11. Limitation of Liability
In this Section, “liability” means any liability, whether under contract, tort, or otherwise, including for negligence. To the maximum extent permitted by applicable law: (a) Wisq will have no liability arising out of or relating to the Agreement for indirect, special, incidental or consequential losses (whether or not foreseeable or contemplated by the parties at the Effective Date), exemplary or punitive damages, or lost revenues, profits, or data; and (b) Wisq's aggregate liability arising out of or relating to the Agreement will not exceed the amount paid by Customer to Wisq under the applicable Order Form for the 12 months preceding the event giving rise to liability. The remedies expressly provided in any Service Level Agreement applicable to Customer are Customer’s sole and exclusive remedy, and Wisq’s entire obligation with respect to any violation of the service level commitments set forth therein.
- 12.1. Assignment. Neither party may assign the Agreement without the other party’s prior written consent, which will not be unreasonably withheld. Notwithstanding the foregoing, each party may transfer this Agreement as a whole upon written notice to the other party: (a) to any corporate affiliate of the transferring party or (b) to any successor-in-interest by acquisition, merger, or sale of all or substantially all of the assets of the transferring party. Any attempt to assign the Agreement except as permitted under this Section will be null and of no effect. The Agreement will bind and inure to the benefit of each party’s successors and permitted assigns.
- 12.2. Force Majeure. Neither party shall be liable for any delay or failure in performance (other than non-payment of amounts owing) due to causes beyond its reasonable control.
- 12.3. Export Compliance. Customer agrees to comply fully with all relevant export laws and regulations of the United States and other applicable jurisdictions in connection with the Platform Service, and any direct product.
- 12.4. Severability; Waiver. If any part of the Agreement is held unenforceable or invalid, in whole or in part, by a court of competent jurisdiction, the remaining provisions of the Agreement will remain in full force and effect, and the provision affected will be construed so as to be enforceable to the maximum extent permissible by law. The waiver of a breach of any provision of this Agreement will not operate or be interpreted as a waiver of any other or subsequent breach of that or any other provision.
- 12.5. Notices. All notices with legal effect permitted or required under the Agreement shall be in writing, will reference the Agreement, and shall be delivered in person, by overnight courier or express delivery service, or by first class, registered or certified mail, postage prepaid, or by confirmed email delivery, to the address of the party specified on the Order Form or such other address as either party may specify in writing. Such notice shall be deemed to have been given upon receipt. Delivery shall be effective upon receipt.

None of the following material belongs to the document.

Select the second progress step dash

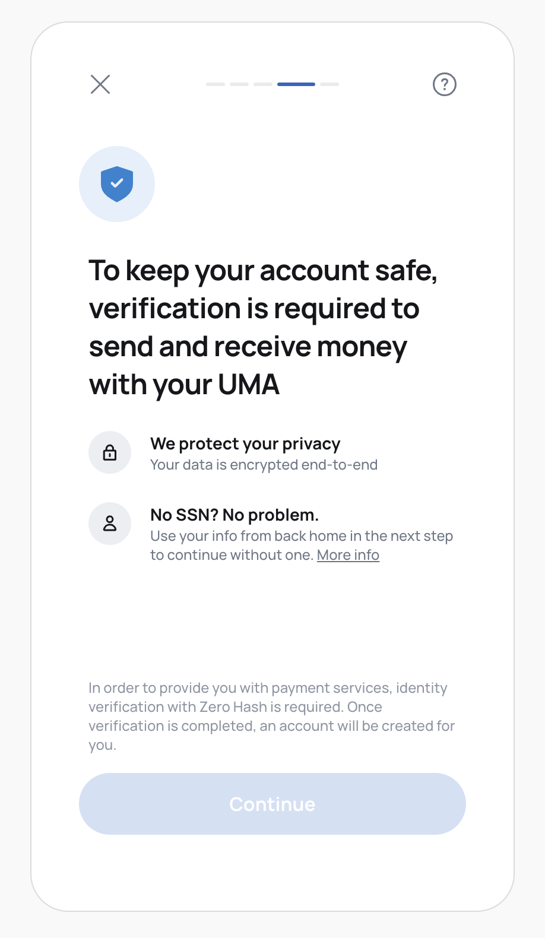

- 12.6. Governing Law. The Agreement will be governed by both the substantive and procedural laws of California, excluding its conflict of law rules and the United Nations Convention for the International Sale of Goods. Any legal action or proceeding arising under the Agreement will be brought exclusively in the federal or state courts located in the Northern District of California and the parties irrevocably consent to the personal jurisdiction and venue therein.

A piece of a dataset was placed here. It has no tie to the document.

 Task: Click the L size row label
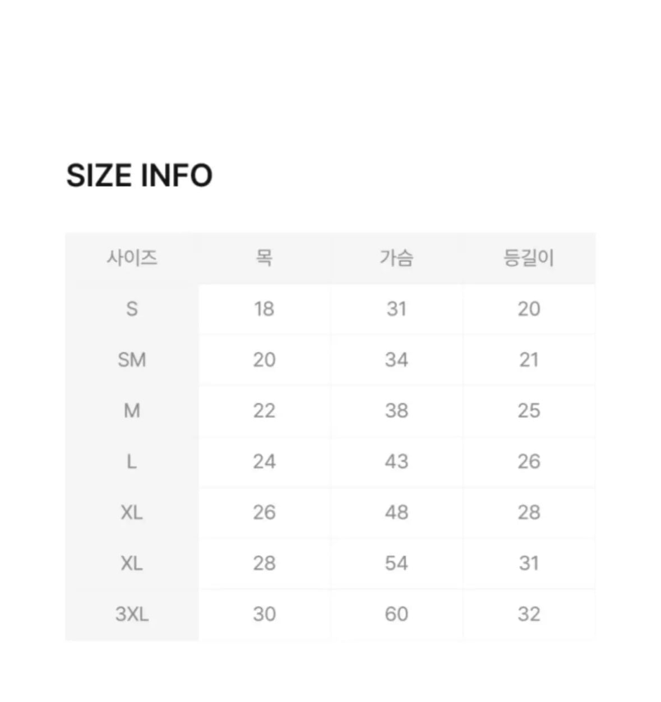pyautogui.click(x=132, y=462)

- 12.7. Entire Agreement; Priority. The Agreement, and any documents expressly referenced herein (including the Order Form) constitute the entire agreement, and supersedes all prior or contemporaneous oral or written agreements, regarding the subject matter hereof. Any amendment or modification to this Agreement must be in writing signed by both parties. Terms and conditions set forth in any purchase order or other document provided by Customer to Wisq shall not apply. This Agreement may be executed in counterparts (including by facsimile, or by email in portable document format (.pdf)), each of which will be deemed an original, but all of which together will constitute one and the same instrument.